When Rosa Parks sat on a seat on that bus, I dont imagine she was thinking that by refusing to move she would start the Montgomery bus strike and that one day people would walk by as she lay in state in the nations Capitol.
When Billy Graham began preaching I dont imagine that he ever envisioned that one day he would preach to millions and counsel presidents.
When Jimmy Carter was born to a peanut farmer and a nurse in Plains, Georgia, who thought he would become president of the United States and be known as an American statesman.
When an angel told Mary that she would have a baby, even though she had never had sexual relations, who would have believed that she would be the mother of the Messiah.
None of these people, along with all of the people we read about in the scriptures, were called to do something that could not be done. God simply does not call us to impossible tasks.
Not as individuals and not as a church.
To be a church that is not only present, but also vital to the neighborhood is not an impossible task. It is a difficult task and may take longer than wed like, but since God doesnt ask us to do impossible things, we can be sure that when God calls us to do something, God will equip us for the task. And warts and all, we have been called by God calls reach out and transform lives. Weve been serving God for 170 years and there is more to do, more lives to touch, more hurts to heal, more confusion to settle. And it is absolutely possible.
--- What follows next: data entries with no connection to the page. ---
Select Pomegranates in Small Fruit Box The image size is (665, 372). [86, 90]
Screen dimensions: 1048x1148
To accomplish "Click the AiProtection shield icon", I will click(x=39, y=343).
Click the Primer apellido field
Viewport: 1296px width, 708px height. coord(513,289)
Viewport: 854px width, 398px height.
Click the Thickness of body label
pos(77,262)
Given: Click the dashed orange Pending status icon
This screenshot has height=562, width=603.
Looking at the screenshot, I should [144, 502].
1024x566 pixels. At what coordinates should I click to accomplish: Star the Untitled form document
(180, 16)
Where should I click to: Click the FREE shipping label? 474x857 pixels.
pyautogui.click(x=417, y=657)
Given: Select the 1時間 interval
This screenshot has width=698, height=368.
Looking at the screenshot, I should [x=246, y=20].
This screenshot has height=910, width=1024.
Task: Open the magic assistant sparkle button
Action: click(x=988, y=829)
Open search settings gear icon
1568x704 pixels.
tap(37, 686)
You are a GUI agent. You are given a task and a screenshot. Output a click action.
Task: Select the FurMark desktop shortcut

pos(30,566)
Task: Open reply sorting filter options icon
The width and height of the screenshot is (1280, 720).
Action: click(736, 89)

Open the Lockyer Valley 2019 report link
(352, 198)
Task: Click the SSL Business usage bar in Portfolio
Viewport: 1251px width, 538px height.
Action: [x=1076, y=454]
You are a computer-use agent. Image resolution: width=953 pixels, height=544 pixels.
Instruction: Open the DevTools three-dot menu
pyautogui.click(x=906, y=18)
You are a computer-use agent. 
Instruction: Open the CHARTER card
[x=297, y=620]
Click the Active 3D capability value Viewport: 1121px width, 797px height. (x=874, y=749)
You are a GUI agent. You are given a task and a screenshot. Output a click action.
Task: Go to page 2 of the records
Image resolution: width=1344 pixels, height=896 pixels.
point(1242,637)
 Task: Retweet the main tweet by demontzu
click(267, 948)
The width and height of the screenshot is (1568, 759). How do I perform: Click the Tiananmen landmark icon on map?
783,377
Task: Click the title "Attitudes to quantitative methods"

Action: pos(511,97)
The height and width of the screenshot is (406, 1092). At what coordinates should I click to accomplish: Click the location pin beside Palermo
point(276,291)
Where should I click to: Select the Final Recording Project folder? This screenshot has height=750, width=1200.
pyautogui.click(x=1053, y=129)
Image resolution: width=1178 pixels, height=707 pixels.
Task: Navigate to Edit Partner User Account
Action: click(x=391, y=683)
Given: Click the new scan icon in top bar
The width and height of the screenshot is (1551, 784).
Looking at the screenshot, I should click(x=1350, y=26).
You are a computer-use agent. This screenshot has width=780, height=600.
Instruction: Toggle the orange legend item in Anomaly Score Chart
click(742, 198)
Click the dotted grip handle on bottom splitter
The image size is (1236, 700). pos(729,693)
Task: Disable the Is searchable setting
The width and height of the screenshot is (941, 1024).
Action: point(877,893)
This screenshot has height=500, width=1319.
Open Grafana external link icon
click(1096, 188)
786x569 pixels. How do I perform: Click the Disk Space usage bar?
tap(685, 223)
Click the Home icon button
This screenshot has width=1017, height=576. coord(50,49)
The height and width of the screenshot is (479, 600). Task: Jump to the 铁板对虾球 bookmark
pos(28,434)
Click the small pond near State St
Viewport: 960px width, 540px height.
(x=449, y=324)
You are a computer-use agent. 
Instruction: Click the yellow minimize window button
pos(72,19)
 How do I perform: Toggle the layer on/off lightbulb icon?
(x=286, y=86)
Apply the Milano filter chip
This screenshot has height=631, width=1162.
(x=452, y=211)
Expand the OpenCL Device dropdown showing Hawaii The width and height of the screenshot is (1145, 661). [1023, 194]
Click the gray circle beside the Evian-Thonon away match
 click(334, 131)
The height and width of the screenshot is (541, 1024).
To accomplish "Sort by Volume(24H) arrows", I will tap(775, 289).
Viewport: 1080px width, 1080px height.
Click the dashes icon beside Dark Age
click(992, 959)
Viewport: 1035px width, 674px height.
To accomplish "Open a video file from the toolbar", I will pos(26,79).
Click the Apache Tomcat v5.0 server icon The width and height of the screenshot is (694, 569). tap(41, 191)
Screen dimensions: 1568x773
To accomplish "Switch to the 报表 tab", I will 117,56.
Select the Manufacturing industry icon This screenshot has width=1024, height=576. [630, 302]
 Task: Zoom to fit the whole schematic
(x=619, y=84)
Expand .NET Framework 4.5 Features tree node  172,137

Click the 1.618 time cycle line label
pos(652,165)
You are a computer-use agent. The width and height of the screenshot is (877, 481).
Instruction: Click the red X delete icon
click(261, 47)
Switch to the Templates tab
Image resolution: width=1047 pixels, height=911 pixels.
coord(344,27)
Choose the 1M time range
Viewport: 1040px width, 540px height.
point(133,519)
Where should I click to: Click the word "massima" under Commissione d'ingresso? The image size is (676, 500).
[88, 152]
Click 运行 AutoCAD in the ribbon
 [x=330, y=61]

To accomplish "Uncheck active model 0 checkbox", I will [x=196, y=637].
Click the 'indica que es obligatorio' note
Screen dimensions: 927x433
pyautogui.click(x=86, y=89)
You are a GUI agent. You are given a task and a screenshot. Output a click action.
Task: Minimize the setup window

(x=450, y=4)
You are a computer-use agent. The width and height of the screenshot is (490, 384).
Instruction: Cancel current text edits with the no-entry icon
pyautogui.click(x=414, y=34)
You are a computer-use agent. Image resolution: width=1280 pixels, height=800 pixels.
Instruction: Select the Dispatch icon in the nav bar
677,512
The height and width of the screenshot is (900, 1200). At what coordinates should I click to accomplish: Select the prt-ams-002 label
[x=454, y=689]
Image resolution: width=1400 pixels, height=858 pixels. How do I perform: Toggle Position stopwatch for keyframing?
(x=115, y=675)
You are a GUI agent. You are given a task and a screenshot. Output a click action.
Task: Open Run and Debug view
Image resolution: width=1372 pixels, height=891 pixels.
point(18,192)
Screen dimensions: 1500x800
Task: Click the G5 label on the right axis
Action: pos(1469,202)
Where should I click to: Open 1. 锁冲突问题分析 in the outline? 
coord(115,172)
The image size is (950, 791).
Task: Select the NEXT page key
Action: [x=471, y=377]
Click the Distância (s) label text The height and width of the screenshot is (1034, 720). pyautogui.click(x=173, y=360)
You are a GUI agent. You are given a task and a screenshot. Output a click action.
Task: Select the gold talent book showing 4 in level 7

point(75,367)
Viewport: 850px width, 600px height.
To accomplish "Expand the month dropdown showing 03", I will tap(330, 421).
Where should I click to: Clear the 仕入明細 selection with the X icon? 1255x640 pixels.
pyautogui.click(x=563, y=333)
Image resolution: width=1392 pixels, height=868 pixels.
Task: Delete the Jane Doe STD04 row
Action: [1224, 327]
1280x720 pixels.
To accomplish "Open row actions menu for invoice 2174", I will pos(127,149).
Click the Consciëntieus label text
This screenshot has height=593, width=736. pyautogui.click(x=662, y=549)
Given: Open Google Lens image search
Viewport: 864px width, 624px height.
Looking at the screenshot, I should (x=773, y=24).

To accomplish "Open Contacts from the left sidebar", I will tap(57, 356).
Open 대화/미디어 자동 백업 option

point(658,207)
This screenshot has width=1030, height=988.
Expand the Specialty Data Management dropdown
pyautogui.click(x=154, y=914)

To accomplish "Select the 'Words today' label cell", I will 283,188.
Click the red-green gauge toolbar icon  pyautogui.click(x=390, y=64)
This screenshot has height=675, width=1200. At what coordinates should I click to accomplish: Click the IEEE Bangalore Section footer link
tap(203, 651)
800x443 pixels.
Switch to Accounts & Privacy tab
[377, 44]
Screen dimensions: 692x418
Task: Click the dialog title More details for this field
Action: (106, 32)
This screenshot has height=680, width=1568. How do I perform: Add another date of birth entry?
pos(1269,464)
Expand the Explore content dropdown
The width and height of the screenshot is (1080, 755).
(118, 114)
Perhaps you feel God nudging you to do something. To try something new. To talk to someone about your faith. To start a new business or a new ministry. You can be sure that if it is from God, you can be equipped for the job. And if you wondering if you are right or not about what you are feeling, let us know so we can pray for you about it. Join us here at 9 a.m. on Sundays and we will pray for your specific needs.
Noah had to be nervous about the task before him. He was probably wondering if he was going crazy, if Gods words had just be a dream, no, a nightmare.
Remember in the movie, Field of Dreams when our hero hears a voice in the cornfield saying, If you build it he will come. So he plows under his cornfield, his livelihood, and builds a baseball diamond. Townspeople laughed at him. Bankers wanted to foreclose on his farm. His family was ridiculed.
Noah probably went through the same thing. While he was supposed to be farming, he was building a boat and they didnt live near the water or have any way to get the boat to the water. Neighbors went by and laughed. And then when the animals showed up, they just laughed harder. Then despite the ridicule, he, his wife, his sons and their wives get on the boat, with the animals and waited .waited for seven days for the rain to come.
When God calls us to a task, God equips us to accomplish it. And nothing we are called to do is impossible with God.